Firstly, she wanted to know ‘why teacher training and improving it had such a low priority’ (Q142) for the DfES. In response, Ian Coates (divisional manager, Special Educational Needs and Disability Division, DfES) indicated that SEN training ‘is an increasingly high priority’, and that current work on the revision of teacher standards being undertaken by the Teacher Development Agency (TDA) would provide an opportunity to further improve training provision. He also pointed out that materials and guidance on SEN were available to teachers, but acknowledged that ‘there is more to be done’.
Secondly, Dr Blackman-Woods expressed concern about training within initial teacher training programmes, and, referring to policy outlined in Removing Barriers to Achievement, noted that it merely stated that ‘there should be a development by the TDA of optional specialist SEN modules, so that there is no guarantee whatsoever that all teachers who are training are going to take’ those modules (Q143). In response, Mr Coates again referred to work by the TDA on revising teacher standards, indicating that this might lead to SEN having ‘far more teeth’ within initial teacher training in the future.
Finally, Dr Blackman-Woods indicated that committee members were ‘shocked to find out that there is not a specialised graduate diploma’ available for practising teachers (Q143), given the emphasis on mainstreaming [inclusion] in government policy.
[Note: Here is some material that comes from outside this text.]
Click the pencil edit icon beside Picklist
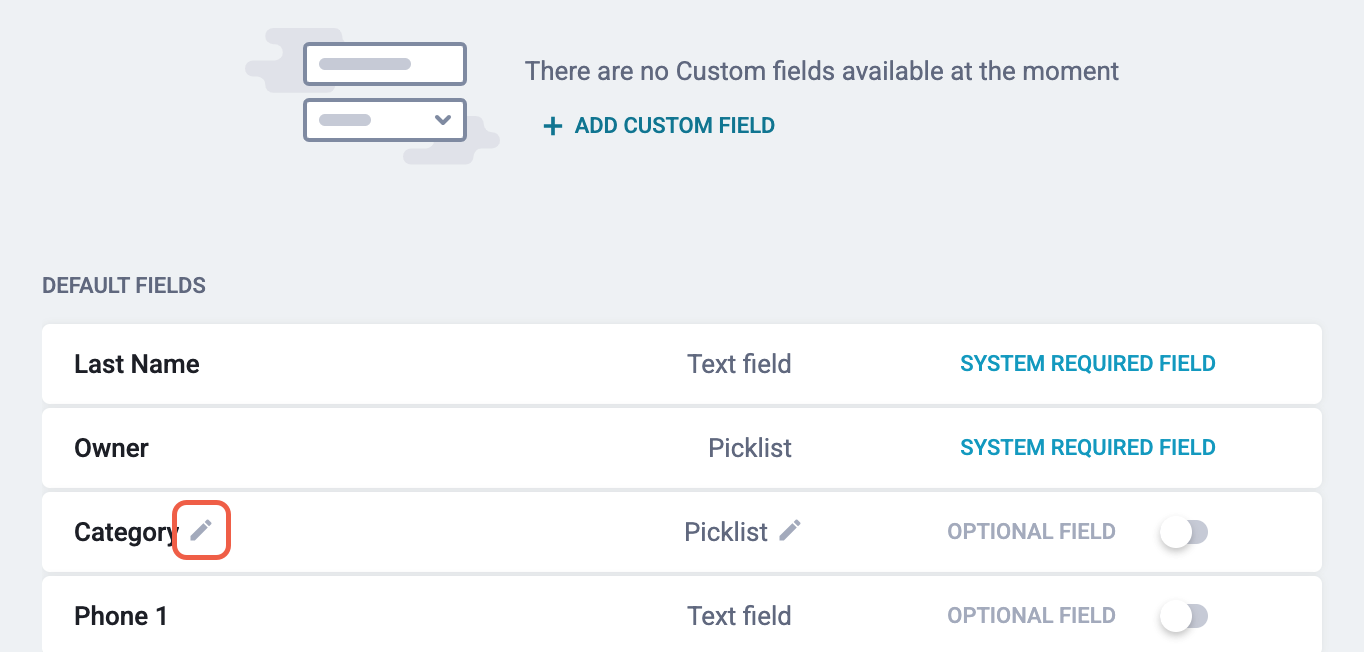Screen dimensions: 1364x652 789,530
She also wanted to know more about ‘how teachers get the space to take on board the continual professional development (CPD), how they are encouraged to do that, who measures, who records whether they do it or not do it and what are the penalties for not doing it?’ Presumably, her reference here was to the important issue of generic SEN training rather than to ‘ring fenced’ mandatory training (eg for teachers of hearing or visually impaired pupils), and to the important issue of an entitlement to specialist continuing professional development for classroom and subject teachers, to teachers with a particular interest in SEN, and of course, SENCOs. In asking this important question, Dr Blackman-Woods was highlighting the lack of coherence and detail in policy planning and implementation that seems to have been a feature of inclusion as a political imperative during the past decade.
In a brief response, Andrew McCully (delivery director for the School Standards Group, DfES) referred to the ‘new professionalism’, featured in DfES policy documents (eg the Five Year Strategy for Children and Learners), which identifies the importance of CPD for teachers, and the linking of it to performance measures used in schools. Following this response, due to time restraints, the oral evidence session ended. This was unfortunate, as an opportunity was missed to reflect on the meaning of new professionalism for SENCOs.
SENCOs and new professionalism Baroness Mary Warnock told the SEN Inquiry, during its first oral evidence session (31 October 2005, response to Q39), that the role of SENCO as teacher was under threat, as schools in different parts of the country were employing teaching assistants to do the job.(2) This casts a shadow on the concept of new professionalism, and recent correspondence between the DfES and members of the SENCO-Forum e-discussion group would seem to confirm that official government policy on the status of SENCOs is that, as long as headteachers and governing bodies have regard to the Code of Practice, it is not illegal for them to appoint teaching assistants or other support staff as SENCOs.(3) This advice would seem to be entirely inconsistent with both the principles and specific guidance outlined in the code itself, and is surely a matter that the SEN Inquiry will want to seek clarification on.4
This clarification is also essential if the TDA review of teachers, standards is to produce anything other than a fudged response to the needs of SENCOs, aspiring SENCOs, the schools they work in and the pupils whose needs they strive to meet.
1. References to the SEN Inquiry are based on the uncorrected transcript of the meeting held on 14 November 2005. Detailed information about the Inquiry can be accessed at: www.parliament.uk.
2. See ‘SEN Inquiry hears evidence’, SENCO Update 71, December 2005/January 2006, p2).
3. This discussion can be accessed via the SENCO-Forum archive (publicly accessible). For further information about the forum go to: http://lists.becta.org.uk/mailman/listinfo/senco-forum.
4. During November and December 2005 the Education and Skills Select Committee focused its attention on the white paper Higher Standards, Better Schools for All. Oral evidence sessions resumed in January 2006 and may yet provide an opportunity for discussion of this important issue.